Given passage
++++++++++

Genres, cycles, and modes

As noted in the introduction to this collection, cult cinema (or cult film) is not easy to define in a straightforward manner, partly because cult film can be considered a kind of meta-genre, a category that encompasses a number of other film types. Discussing the ways that cult cannot be considered a genre in the traditional sense, Telotte has argued – drawing on Cawelti – that unlike many genres, it has no clear ‘supertext’, a term Cawelti uses to describe ‘an abstract of the most significant characteristics or family resemblances among many particular texts’ (Cawelti quoted in Telotte 1991: 6). The lack of any clear cult film supertext is related to how cult cinema indicates both reception contexts and audience responses as much as it does textual characteristics but also to the multiplicity of film modes, genres and subgenres that the category incorporates. This section contains chapters on a number of film categories that prominently feature within cult discussions and lists.
The first chapter in this section by Ernest Mathijs focuses on exploitation filmmaking. Exploitation is more of a mode than a genre, a specific type of production which has historically been demarcated from the mainstream of the film industry and which spans different genres. In particular, the exploitation film emerged in the 1920s as a mode of practice differentiated from Hollywood filmmaking: these films were low budget, tending to deal with topics considered taboo within Hollywood, and often screened in low end cinemas (particularly in grindhouse theatres). The term ‘exploitation’ related to the ways in which these films often exploited their sensational elements in an appeal to potential customers. (Schaefer 1999: 3–4). It is partly because of the exploitation film’s marginal position within the broader film industry that it became attractive to cultists. By the 1970s, many exploitation films were being screened on the midnight circuit and gained cult reputations; since this point, the cult reputation of exploitation films has intensified, with a number of exploitation films from a broad historical range being issued on home video.

++++++++++

Recorded data
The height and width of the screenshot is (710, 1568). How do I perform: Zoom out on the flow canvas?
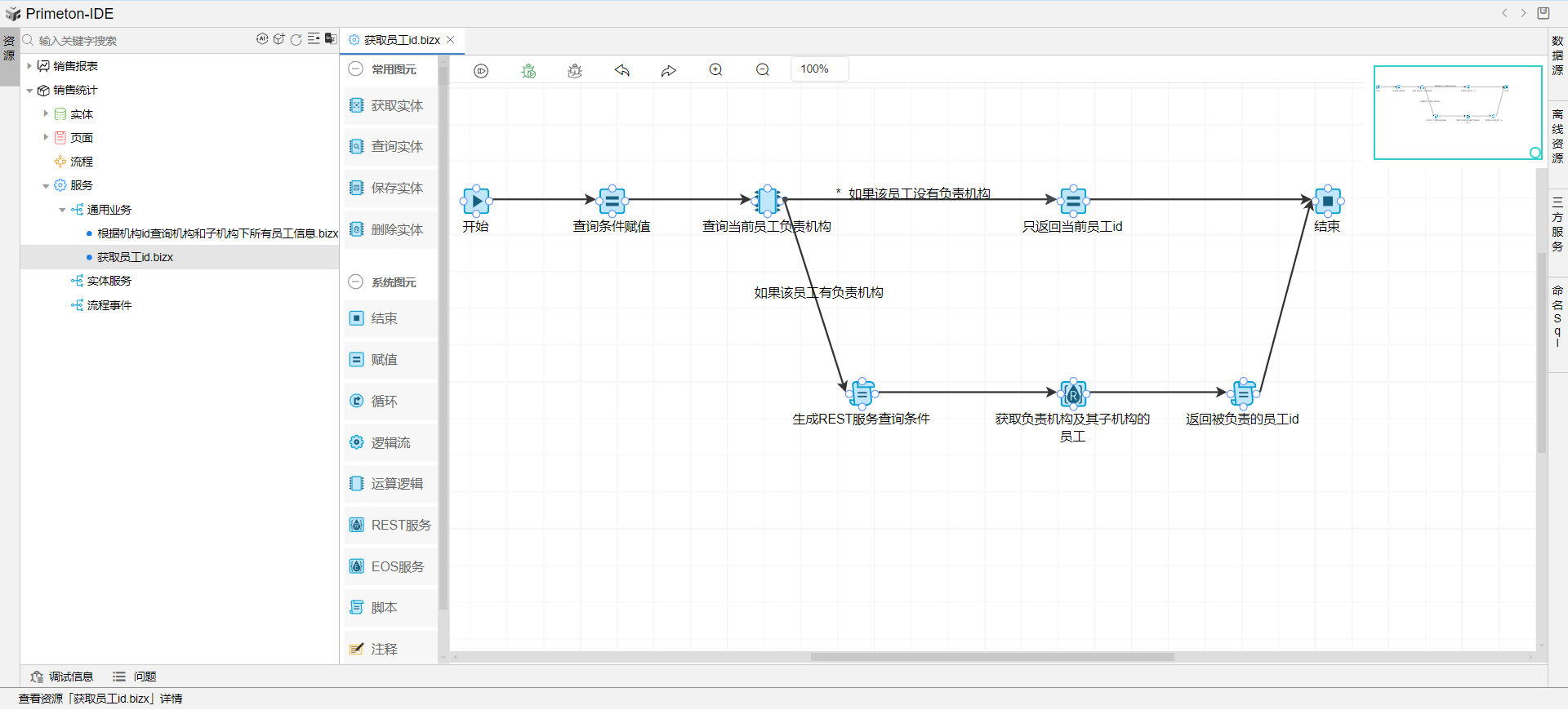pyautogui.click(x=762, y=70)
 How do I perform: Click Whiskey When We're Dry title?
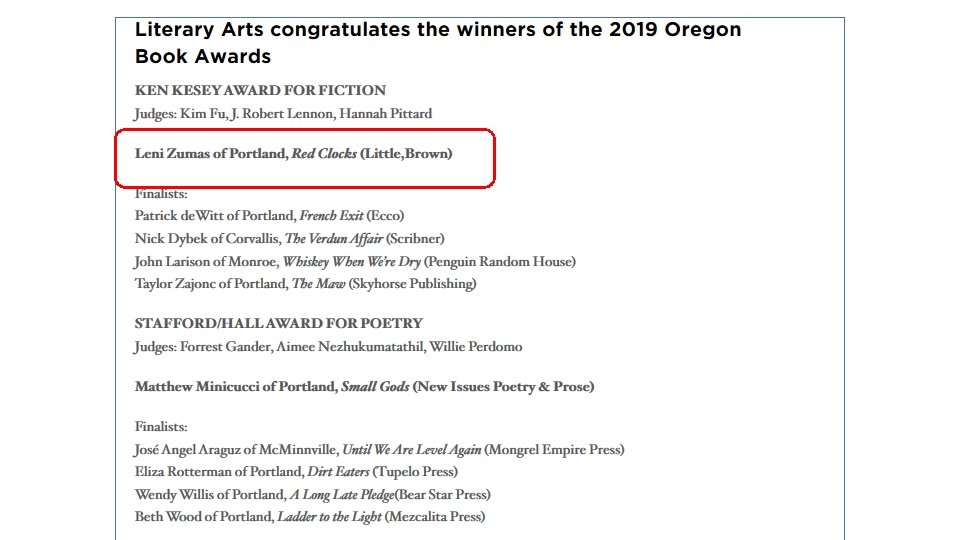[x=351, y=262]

++++++++++

Required work
Continue the introduction to cult cinema's genres, cycles, and modes from where it stops.

Task answer
Glyn Davis explores underground film, another broad mode of filmmaking that also significantly influenced cult cinema, though not quite as markedly as exploitation film. Like exploitation films, underground film – which emerged around the late 1950s – was also often challenging in terms of presenting taboo imagery. It was, though, more artisanal and specialist than exploitation filmmaking, more linked to the world of the artist and often personal in nature, as opposed to the small-scale industrial nature of most exploitation films, which were geared towards making financial profit. Yet, as Davis explains, many aspects of underground filmmaking overlap with cult cinema, including the importance of midnight screenings, transgressive aesthetics, gender politics, and stardom.
David Andrews explores a very different, and more recently coined, mode of cinema: ‘art-cult’. In contrast to exploitation filmmaking, this is a form of cinema which blends elements of art cinema and cult film. As a combination of modes which are themselves difficult to define in any straightforward manner, it is no surprise that ‘art-cult’ is itself a somewhat slippery concept. Nevertheless, it is a concept that has gained traction. Andrews contends that, while these forms of filmmaking are often opposed – in that art cinema has mostly been linked to high art status and cultural legitimacy, whilst many forms of cult film have challenged such ideas of legitimacy – there are also overlaps between them, including how they are often distinguished from the mainstream. The cult-art film, Andrews argues, is often a type of film that falls between legitimate and illegitimate modes of cinema.
Andrews refers in passing to the ‘badfilm’, which is a cultist category explored in this section by Rebecca Bartlett, who outlines some of the knotty philosophical issues around intention and the ways in which badfilm is embraced in ostensibly contradictory ways. Whilst exploitation and underground cinema are modal categories which pre-dated the emergence of cult cinema, and art-cult is a mode that combines a pre-existing mode with cult, badfilm is arguably a category of filmmaking which specifically emerges out of cultism, and is influenced by cultist audience reading strategies such as ironic readings.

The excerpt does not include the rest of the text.